PROVIDED TEXT START

MEXICO — A feral cat captured on Oct. 6 near the Dixfield line and spayed the next day in Norway tested positive for rabies on Monday, Becky McDonald of River Valley Animal Advocates said.
McDonald believes the Maine coon cat mix, named “Tough Mommy” by its rescuers, contracted rabies from a raccoon that attacked her in August.
However, the symptoms didn’t materialize until last week while she was recovering from being spayed, McDonald said.
“She started showing signs of aggression and went downhill fast,” she said.
“She was fine for a while, and then all of a sudden, she just started attacking anything that got near the cage,” McDonald said.
She said that when Tough Mommy began acting aggressively, “she also quickly began to get really sick with neurological symptoms that led us to believe she had problems. Fortunately, no one was bitten and no one was scratched.”

PROVIDED TEXT END

_THE PROBLEM_
Continue the news report about the rabid feral cat from the point at which it stops.

DATA SHOWN START

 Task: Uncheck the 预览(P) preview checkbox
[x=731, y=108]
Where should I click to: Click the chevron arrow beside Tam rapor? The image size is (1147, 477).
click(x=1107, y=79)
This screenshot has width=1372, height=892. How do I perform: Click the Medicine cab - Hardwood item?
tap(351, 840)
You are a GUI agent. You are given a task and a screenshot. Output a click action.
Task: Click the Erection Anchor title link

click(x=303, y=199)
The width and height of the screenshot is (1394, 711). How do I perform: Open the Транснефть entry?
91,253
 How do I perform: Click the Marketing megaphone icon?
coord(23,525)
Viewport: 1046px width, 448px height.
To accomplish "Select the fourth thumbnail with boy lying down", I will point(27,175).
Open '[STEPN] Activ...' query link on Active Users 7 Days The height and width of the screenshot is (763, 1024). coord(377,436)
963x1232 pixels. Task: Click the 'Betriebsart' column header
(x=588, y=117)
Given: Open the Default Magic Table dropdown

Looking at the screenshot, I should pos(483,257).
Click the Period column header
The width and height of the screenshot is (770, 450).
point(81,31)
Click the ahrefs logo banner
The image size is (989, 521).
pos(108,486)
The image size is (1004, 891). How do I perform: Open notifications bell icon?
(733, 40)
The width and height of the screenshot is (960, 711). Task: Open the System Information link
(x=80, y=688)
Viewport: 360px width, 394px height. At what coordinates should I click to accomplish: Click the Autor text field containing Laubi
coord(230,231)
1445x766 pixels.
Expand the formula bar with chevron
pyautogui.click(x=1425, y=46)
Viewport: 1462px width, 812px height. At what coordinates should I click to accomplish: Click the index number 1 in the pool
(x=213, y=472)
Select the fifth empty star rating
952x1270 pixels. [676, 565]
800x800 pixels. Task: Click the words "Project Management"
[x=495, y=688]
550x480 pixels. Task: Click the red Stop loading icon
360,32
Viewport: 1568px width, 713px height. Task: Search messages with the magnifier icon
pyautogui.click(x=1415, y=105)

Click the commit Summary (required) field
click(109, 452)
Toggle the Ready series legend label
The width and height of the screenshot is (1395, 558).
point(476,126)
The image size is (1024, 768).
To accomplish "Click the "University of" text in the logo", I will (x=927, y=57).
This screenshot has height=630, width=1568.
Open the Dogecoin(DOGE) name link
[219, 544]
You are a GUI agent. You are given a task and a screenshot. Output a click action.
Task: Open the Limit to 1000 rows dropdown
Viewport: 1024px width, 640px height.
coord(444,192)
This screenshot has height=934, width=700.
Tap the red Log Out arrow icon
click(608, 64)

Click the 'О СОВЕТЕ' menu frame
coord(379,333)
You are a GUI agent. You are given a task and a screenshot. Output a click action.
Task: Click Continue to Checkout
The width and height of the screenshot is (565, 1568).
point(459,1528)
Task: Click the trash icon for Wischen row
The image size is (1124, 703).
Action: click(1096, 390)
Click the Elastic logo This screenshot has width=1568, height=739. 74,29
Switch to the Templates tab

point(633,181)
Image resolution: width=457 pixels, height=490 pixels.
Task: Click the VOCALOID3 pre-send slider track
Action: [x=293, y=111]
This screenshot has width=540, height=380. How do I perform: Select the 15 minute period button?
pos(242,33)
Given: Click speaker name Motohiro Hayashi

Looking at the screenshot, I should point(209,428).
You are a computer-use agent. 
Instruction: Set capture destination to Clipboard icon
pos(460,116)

DATA SHOWN END

_ANSWER BOX_
The cat was contained in a cage and had no contact with other cats or animals at McDonald’s house in Canton.
Tough Mommy was the last remaining cat of a feral colony from which Animal Advocates spent two years trapping, rescuing and fixing cats, McDonald said.
“The site that we took it out of, it’s very close to Dixfield — on the Mexico-Dixfield border — and, of course, there are a lot of people around there,” she said.
She said animal control officers and the Maine Warden Service have been notified.
“The situation is being handled, but we really dodged a bullet in that we knew the whole history of the site and who was there and who wasn’t, and she was the last one,” McDonald said, declining to divulge the site.
“We don’t give out the places exactly where we take cats out of, but we call it our Mexico No. 1 site,” she said. “So there are no cats running around rabid (there). There may be raccoons, but there are no cats left there and that’s the situation.”
Tough Mommy was the first to have rabies of the nearly 200 feral cats that the group has rescued and spayed and neutered since the nonprofit formed in October 2009.
They work with animal control officers in Rumford, Mexico, Dixfield, Peru, Canton, Carthage and Andover and take care of feral cat colonies.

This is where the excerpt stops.